WHAT IS EXPECTED — Print every entry again, precisely as written.

[Source records]
-----
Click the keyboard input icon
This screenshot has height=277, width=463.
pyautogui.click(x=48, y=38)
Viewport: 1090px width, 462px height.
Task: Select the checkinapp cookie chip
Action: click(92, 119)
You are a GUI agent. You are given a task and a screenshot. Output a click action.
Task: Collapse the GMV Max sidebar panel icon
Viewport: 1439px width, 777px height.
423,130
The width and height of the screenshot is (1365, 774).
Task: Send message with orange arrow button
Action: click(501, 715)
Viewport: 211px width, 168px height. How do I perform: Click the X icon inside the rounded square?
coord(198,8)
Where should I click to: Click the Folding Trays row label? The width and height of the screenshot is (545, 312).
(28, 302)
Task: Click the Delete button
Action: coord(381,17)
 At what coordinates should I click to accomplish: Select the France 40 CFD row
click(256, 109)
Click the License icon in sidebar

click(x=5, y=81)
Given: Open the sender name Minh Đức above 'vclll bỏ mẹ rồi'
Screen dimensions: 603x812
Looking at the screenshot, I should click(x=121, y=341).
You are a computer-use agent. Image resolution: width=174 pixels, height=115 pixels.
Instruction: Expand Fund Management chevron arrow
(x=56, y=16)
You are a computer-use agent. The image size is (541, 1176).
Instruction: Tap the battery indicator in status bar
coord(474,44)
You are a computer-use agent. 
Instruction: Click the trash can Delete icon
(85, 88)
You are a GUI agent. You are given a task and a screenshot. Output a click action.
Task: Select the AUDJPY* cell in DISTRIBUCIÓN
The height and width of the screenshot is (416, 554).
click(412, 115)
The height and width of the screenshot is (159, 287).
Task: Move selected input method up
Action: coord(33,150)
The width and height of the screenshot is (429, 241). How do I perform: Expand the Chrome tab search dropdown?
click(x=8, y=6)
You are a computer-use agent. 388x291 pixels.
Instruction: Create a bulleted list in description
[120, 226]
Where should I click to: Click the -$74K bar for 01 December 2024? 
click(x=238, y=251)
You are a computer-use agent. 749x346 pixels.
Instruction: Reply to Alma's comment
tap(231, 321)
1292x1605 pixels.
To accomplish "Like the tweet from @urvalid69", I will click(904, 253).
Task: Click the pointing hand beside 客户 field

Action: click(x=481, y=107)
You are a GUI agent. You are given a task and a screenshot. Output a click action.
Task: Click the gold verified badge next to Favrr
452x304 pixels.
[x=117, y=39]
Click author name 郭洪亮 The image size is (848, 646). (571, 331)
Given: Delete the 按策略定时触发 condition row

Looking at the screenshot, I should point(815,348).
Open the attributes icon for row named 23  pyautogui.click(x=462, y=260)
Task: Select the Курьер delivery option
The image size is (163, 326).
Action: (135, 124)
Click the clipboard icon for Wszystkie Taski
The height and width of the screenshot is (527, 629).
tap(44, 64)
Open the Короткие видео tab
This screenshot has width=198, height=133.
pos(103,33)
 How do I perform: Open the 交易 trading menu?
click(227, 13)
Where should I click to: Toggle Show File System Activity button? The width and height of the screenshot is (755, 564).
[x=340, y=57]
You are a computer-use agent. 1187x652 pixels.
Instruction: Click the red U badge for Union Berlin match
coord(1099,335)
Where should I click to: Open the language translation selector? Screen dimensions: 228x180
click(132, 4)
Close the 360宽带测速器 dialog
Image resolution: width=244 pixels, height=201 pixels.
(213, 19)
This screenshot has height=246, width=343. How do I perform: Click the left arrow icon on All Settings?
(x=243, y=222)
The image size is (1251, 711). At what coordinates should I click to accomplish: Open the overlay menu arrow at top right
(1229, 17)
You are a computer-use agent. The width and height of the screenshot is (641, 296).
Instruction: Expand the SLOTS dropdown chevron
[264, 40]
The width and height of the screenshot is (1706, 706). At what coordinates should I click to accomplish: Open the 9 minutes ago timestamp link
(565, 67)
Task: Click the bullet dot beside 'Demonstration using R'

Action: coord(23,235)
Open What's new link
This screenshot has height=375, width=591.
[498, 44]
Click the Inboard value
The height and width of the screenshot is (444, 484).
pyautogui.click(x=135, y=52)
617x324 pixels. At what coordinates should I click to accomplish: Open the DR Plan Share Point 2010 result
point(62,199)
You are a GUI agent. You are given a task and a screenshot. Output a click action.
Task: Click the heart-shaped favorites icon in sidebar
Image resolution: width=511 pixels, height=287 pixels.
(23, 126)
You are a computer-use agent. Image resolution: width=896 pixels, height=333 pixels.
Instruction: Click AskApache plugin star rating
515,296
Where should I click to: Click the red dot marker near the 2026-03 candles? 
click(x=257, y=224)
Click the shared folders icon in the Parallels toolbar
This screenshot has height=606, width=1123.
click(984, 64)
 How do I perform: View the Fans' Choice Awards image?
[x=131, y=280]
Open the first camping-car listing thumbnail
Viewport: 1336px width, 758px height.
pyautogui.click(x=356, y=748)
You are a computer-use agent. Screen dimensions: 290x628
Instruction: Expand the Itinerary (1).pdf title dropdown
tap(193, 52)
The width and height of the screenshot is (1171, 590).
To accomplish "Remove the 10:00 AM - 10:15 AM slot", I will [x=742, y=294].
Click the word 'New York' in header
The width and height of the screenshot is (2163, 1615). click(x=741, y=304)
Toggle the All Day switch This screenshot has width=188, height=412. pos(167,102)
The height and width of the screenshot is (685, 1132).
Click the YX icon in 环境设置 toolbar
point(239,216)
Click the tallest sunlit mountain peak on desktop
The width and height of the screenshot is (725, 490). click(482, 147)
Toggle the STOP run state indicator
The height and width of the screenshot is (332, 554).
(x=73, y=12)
-----
RESULT OF THIS EXERCISE —
Click the keyboard input icon
This screenshot has height=277, width=463.
pyautogui.click(x=48, y=38)
Viewport: 1090px width, 462px height.
Task: Select the checkinapp cookie chip
Action: click(92, 119)
You are a GUI agent. You are given a task and a screenshot. Output a click action.
Task: Collapse the GMV Max sidebar panel icon
Viewport: 1439px width, 777px height.
423,130
The width and height of the screenshot is (1365, 774).
Task: Send message with orange arrow button
Action: click(501, 715)
Viewport: 211px width, 168px height. How do I perform: Click the X icon inside the rounded square?
coord(198,8)
Where should I click to: Click the Folding Trays row label? The width and height of the screenshot is (545, 312).
(28, 302)
Task: Click the Delete button
Action: coord(381,17)
 At what coordinates should I click to accomplish: Select the France 40 CFD row
click(256, 109)
Click the License icon in sidebar

click(x=5, y=81)
Given: Open the sender name Minh Đức above 'vclll bỏ mẹ rồi'
Screen dimensions: 603x812
Looking at the screenshot, I should click(x=121, y=341).
You are a computer-use agent. Image resolution: width=174 pixels, height=115 pixels.
Instruction: Expand Fund Management chevron arrow
(x=56, y=16)
You are a computer-use agent. The image size is (541, 1176).
Instruction: Tap the battery indicator in status bar
coord(474,44)
You are a computer-use agent. 
Instruction: Click the trash can Delete icon
(85, 88)
You are a GUI agent. You are given a task and a screenshot. Output a click action.
Task: Select the AUDJPY* cell in DISTRIBUCIÓN
The height and width of the screenshot is (416, 554).
click(412, 115)
The height and width of the screenshot is (159, 287).
Task: Move selected input method up
Action: coord(33,150)
The width and height of the screenshot is (429, 241). How do I perform: Expand the Chrome tab search dropdown?
click(x=8, y=6)
You are a computer-use agent. 388x291 pixels.
Instruction: Create a bulleted list in description
[120, 226]
Where should I click to: Click the -$74K bar for 01 December 2024? 
click(x=238, y=251)
You are a computer-use agent. 749x346 pixels.
Instruction: Reply to Alma's comment
tap(231, 321)
1292x1605 pixels.
To accomplish "Like the tweet from @urvalid69", I will click(904, 253).
Task: Click the pointing hand beside 客户 field

Action: click(x=481, y=107)
You are a GUI agent. You are given a task and a screenshot. Output a click action.
Task: Click the gold verified badge next to Favrr
452x304 pixels.
[x=117, y=39]
Click author name 郭洪亮 The image size is (848, 646). (571, 331)
Given: Delete the 按策略定时触发 condition row

Looking at the screenshot, I should point(815,348).
Open the attributes icon for row named 23  pyautogui.click(x=462, y=260)
Task: Select the Курьер delivery option
The image size is (163, 326).
Action: (135, 124)
Click the clipboard icon for Wszystkie Taski
The height and width of the screenshot is (527, 629).
tap(44, 64)
Open the Короткие видео tab
This screenshot has width=198, height=133.
pos(103,33)
 How do I perform: Open the 交易 trading menu?
click(227, 13)
Where should I click to: Toggle Show File System Activity button? The width and height of the screenshot is (755, 564).
[x=340, y=57]
You are a computer-use agent. 1187x652 pixels.
Instruction: Click the red U badge for Union Berlin match
coord(1099,335)
Where should I click to: Open the language translation selector? Screen dimensions: 228x180
click(132, 4)
Close the 360宽带测速器 dialog
Image resolution: width=244 pixels, height=201 pixels.
(213, 19)
This screenshot has height=246, width=343. How do I perform: Click the left arrow icon on All Settings?
(x=243, y=222)
The image size is (1251, 711). At what coordinates should I click to accomplish: Open the overlay menu arrow at top right
(1229, 17)
You are a computer-use agent. The width and height of the screenshot is (641, 296).
Instruction: Expand the SLOTS dropdown chevron
[264, 40]
The width and height of the screenshot is (1706, 706). At what coordinates should I click to accomplish: Open the 9 minutes ago timestamp link
(565, 67)
Task: Click the bullet dot beside 'Demonstration using R'

Action: coord(23,235)
Open What's new link
This screenshot has height=375, width=591.
[498, 44]
Click the Inboard value
The height and width of the screenshot is (444, 484).
pyautogui.click(x=135, y=52)
617x324 pixels. At what coordinates should I click to accomplish: Open the DR Plan Share Point 2010 result
point(62,199)
You are a GUI agent. You are given a task and a screenshot. Output a click action.
Task: Click the heart-shaped favorites icon in sidebar
Image resolution: width=511 pixels, height=287 pixels.
(23, 126)
You are a computer-use agent. Image resolution: width=896 pixels, height=333 pixels.
Instruction: Click AskApache plugin star rating
515,296
Where should I click to: Click the red dot marker near the 2026-03 candles? 
click(x=257, y=224)
Click the shared folders icon in the Parallels toolbar
This screenshot has height=606, width=1123.
click(984, 64)
 How do I perform: View the Fans' Choice Awards image?
[x=131, y=280]
Open the first camping-car listing thumbnail
Viewport: 1336px width, 758px height.
pyautogui.click(x=356, y=748)
You are a computer-use agent. Screen dimensions: 290x628
Instruction: Expand the Itinerary (1).pdf title dropdown
tap(193, 52)
The width and height of the screenshot is (1171, 590).
To accomplish "Remove the 10:00 AM - 10:15 AM slot", I will [x=742, y=294].
Click the word 'New York' in header
The width and height of the screenshot is (2163, 1615). click(x=741, y=304)
Toggle the All Day switch This screenshot has width=188, height=412. pos(167,102)
The height and width of the screenshot is (685, 1132).
Click the YX icon in 环境设置 toolbar
point(239,216)
Click the tallest sunlit mountain peak on desktop
The width and height of the screenshot is (725, 490). click(482, 147)
Toggle the STOP run state indicator
The height and width of the screenshot is (332, 554).
(x=73, y=12)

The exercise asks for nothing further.